「東京五輪開催が感染拡大につながらないか、ご懸念されていると拝察している」という宮内庁長官の発言は、政治的に争いがある問題について、しかも、選挙の期間中にいかなる形でも論外であって、日本の憲政における汚点というべき暴挙である。
ところで、この会見でもうひとつ気になるやりとりがあった。
(質問)ワクチン接種、陛下は?
(長官)この場ではご紹介できるような事態になっていません。
つまり、陛下はまだワクチンを打っておられないと云うことだろう。
それについて「週刊女性」は関係者の「両陛下はコロナ禍に苦しむ国民のことを第一に考えられてきました。
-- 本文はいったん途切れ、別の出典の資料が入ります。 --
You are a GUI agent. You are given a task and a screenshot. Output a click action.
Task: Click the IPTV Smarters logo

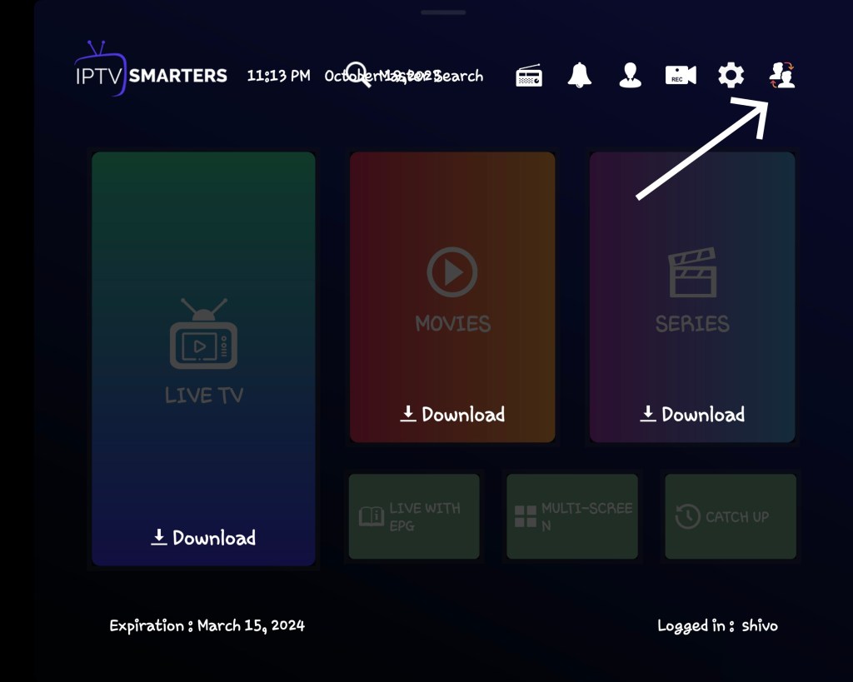151,76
ワクチンを接種される予定は公表されておらず“国民に行きわたるまでは、打たない”との意思が感じられます」という意見を紹介している。
しかし、海外のからの賓客に多く接する陛下がワクチンを打たれていないとすれば、陛下自身にとって危険なことであるとともに、もし陛下が感染された場合に、世界各国の指導者や王族などを危険にさらすそれこそ危険な状態だと思う。
うっかりすると、世界の平和と安全を危機にさらす脅威にすらなりかねないもので、思い違いも甚だしい。
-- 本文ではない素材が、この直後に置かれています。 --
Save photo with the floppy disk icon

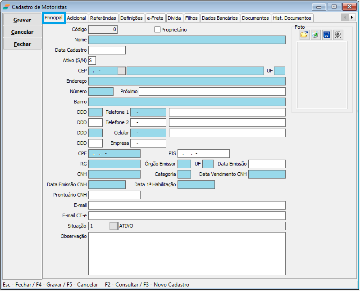[x=327, y=35]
「国民に行きわたるまで打たない」という精神論は、ひとつの矜恃であり、個人的美学かもしれないが、世界の首脳や王族にとっては迷惑この上ない。
もしものことがあったら、日本と皇室の国際的評価は地に堕ちる。もし、これが本当なら、一刻も早く接種していただくように菅首相は諫言すべきである。こんな分かりきったことを諫言できない宮内庁長官も首相も無責任だ。